APRIL DEMBOSKY, BYLINE: Jay Zimmerman got his first BB gun when he was 7, his first shotgun when he was 10.

JAY ZIMMERMAN: Growing up in Appalachia, you know, you look forward to getting your first firearm probably more so than your first car.

DEMBOSKY: His grandfather taught him to hunt squirrel and quail. Zimmerman says pretty much everyone he knows has a gun.

ZIMMERMAN: When I went into the military, that culture was reinforced. Your weapon is almost another appendage. It's part of who you are.

DEMBOSKY: Zimmerman was a medic in the Army in Bosnia and the Middle East in the late '90s and early 2000s. He struggled with depression. In 2012, his best friend killed himself, the guy who saved his life in a combat zone. Zimmerman figured his time was up, too.

ZIMMERMAN: I had devised my own exit strategy for 16 February of 2013.

DEMBOSKY: But then he bumped into a woman who used to ride the same school bus when they were kids, and his exit date came and went. They're married now.

ZIMMERMAN: Where I'm from, as they say, the rest is gravy.

DEMBOSKY: But Zimmerman still gets down. He's learned to ask for help and to help others. He's a peer counselor at the VA now. He tells vets when he's not doing well, he calls his friends.

ZIMMERMAN: If I call them and say, you know, look; I'm feeling like it's not safe for me to have the firearms in my home. Can you store them for me for a couple days till I feel like I'm OK to have them back?

DEMBOSKY: Suicides are usually impulsive acts, and people who choose to end their lives with a gun are much more likely to succeed. That's why during his presidency, Barack Obama ordered the VA to talk to vets about gun safety.

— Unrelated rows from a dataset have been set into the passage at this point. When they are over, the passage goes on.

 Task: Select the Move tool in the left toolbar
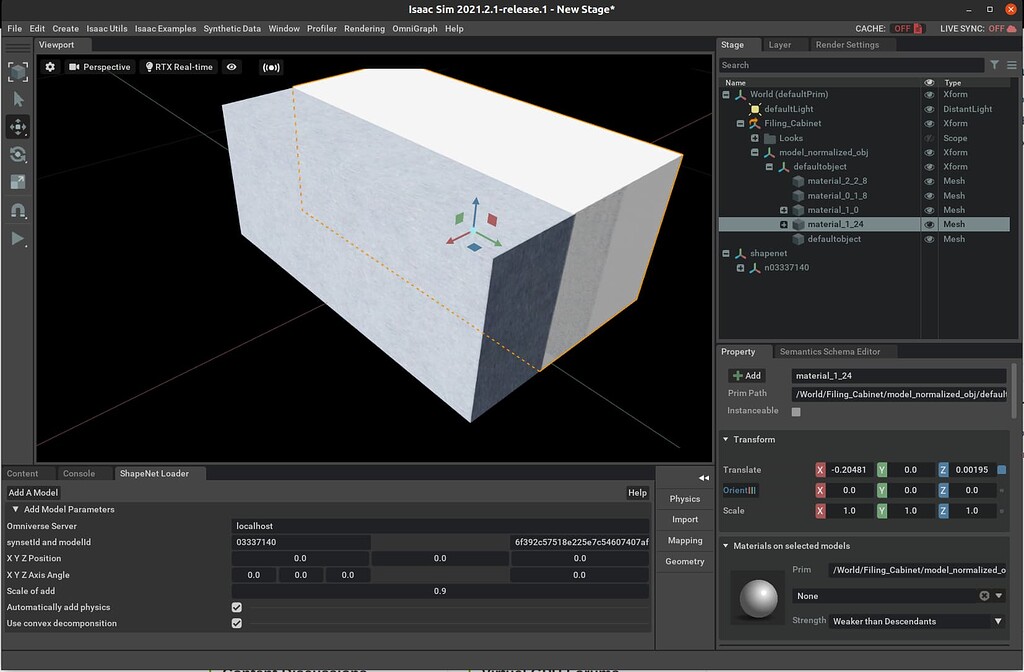click(16, 127)
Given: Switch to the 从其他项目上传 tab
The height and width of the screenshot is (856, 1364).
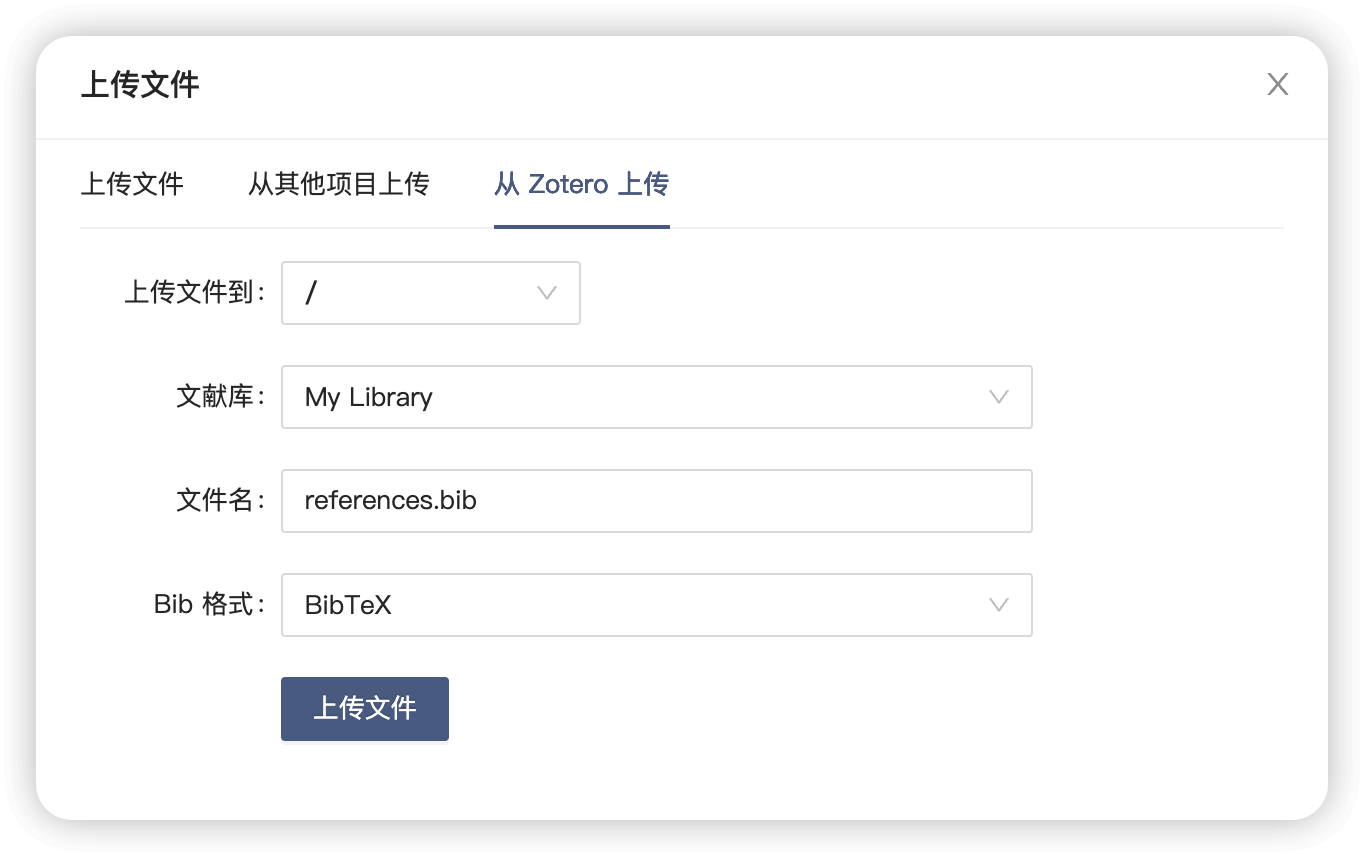Looking at the screenshot, I should (339, 184).
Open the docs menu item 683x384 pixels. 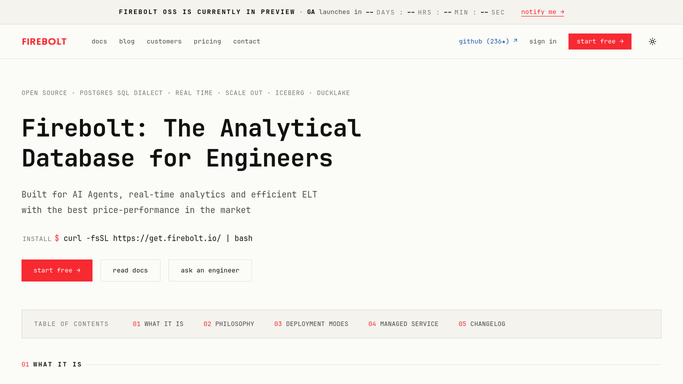tap(99, 41)
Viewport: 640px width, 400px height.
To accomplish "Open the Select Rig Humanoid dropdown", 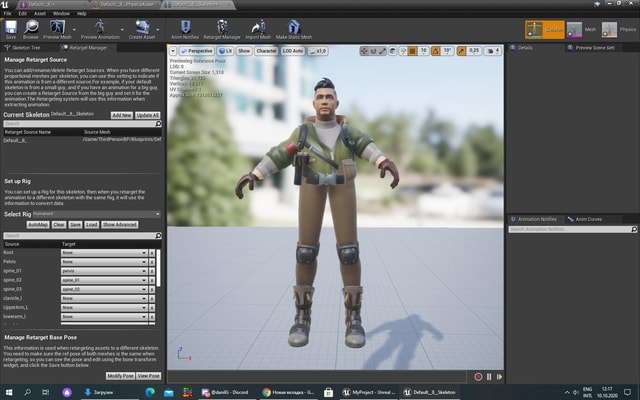I will (x=96, y=214).
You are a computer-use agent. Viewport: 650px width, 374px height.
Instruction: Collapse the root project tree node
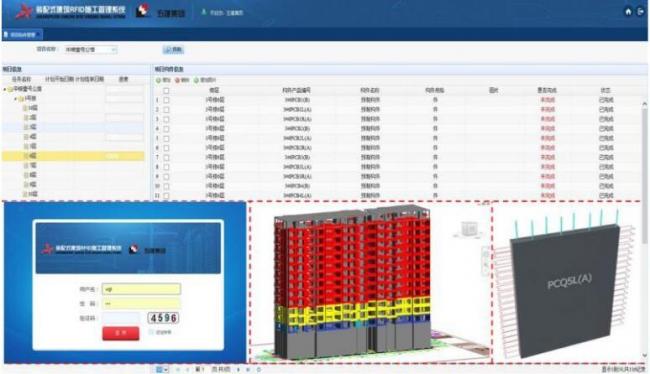coord(5,89)
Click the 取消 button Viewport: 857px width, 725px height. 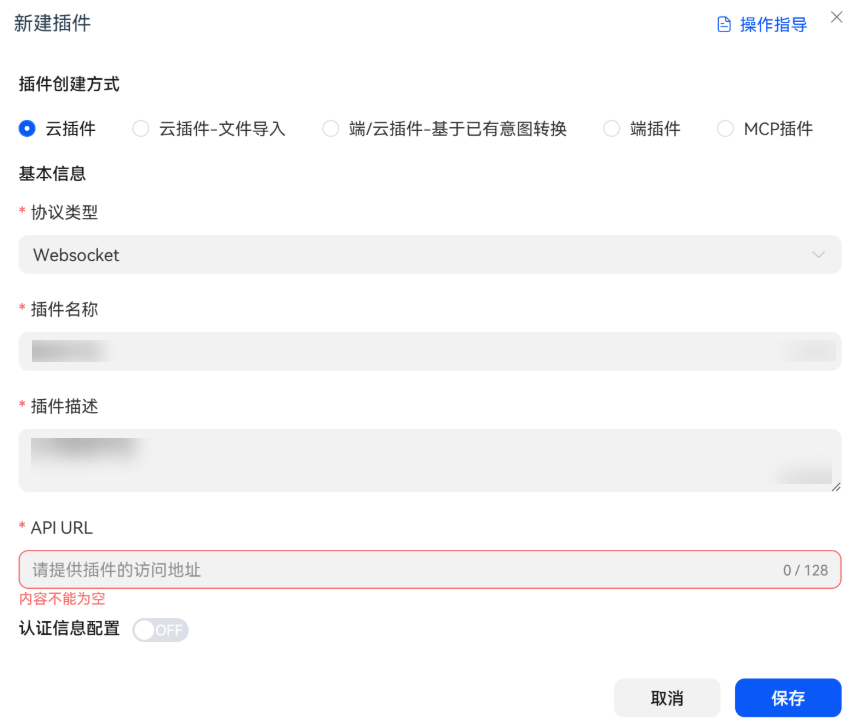(667, 698)
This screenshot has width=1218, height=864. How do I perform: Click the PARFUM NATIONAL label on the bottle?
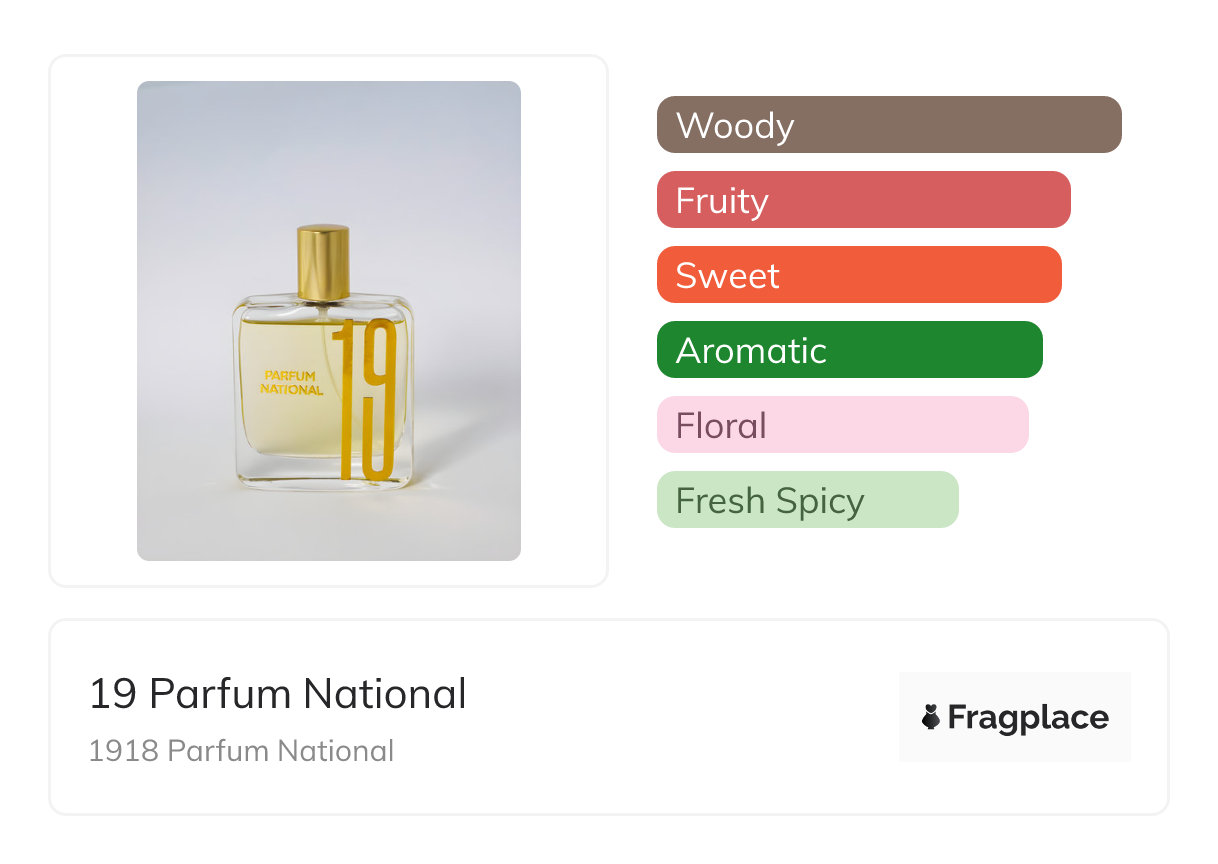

But here's the trouble. A lot of therapists aren't gun people. They don't know how to talk about guns.

MEGAN MCCARTHY: How many of you would say you feel really comfortable having a conversation about limiting access to all lethal means?

DEMBOSKY: VA psychologist Megan McCarthy asked this question to a roomful of therapists in San Francisco. Hardly anyone raises a hand.

MCCARTHY: That's why we're here today.

DEMBOSKY: McCarthy and Jay Zimmerman are part of the program at this daylong conference where one of the themes is, if you're going to give advice about guns, you need to know something about guns. One way to bridge the cultural divide - go to a shooting range. Take a lesson. Learn the difference between a Glock and a .22.

MCCARTHY: We often conceive of ourselves as experts and as people who impart information to patients. We need to learn how to talk with veterans.

DEMBOSKY: Then McCarthy brings up a case study about a 28-year-old Iraqi Army veteran. He told his VA psychiatrist he had a fight with his girlfriend.

MCCARTHY: He drove to an empty parking lot and sat with his loaded handgun in his lap intending to kill himself.

DEMBOSKY: He didn't do it, but a week later, he still didn't want to talk about suicide or storing his gun.

MCCARTHY: Does anybody have any thoughts?

UNIDENTIFIED MAN: I would want to see this individual within the same week.

UNIDENTIFIED WOMAN: Or and say, would you just be willing to talk more about that?

DEMBOSKY: Jay Zimmerman stands up and offers a different perspective.

ZIMMERMAN: Chances are the reason he's not talking to you is he's afraid he's going to lose his gun that he carries pretty much all the time.

DEMBOSKY: He says a lot of vets would rather confide in a fellow vet, and that's an unusual takeaway for the clinicians at the conference. Sometimes their role is not to intervene at all but to be a facilitator, to make sure vets have someone to talk to outside the therapy office. For NPR News, I'm April Dembosky in San Francisco.

SIEGEL: And that story is part of a reporting partnership of NPR, KQED and Kaiser Health News.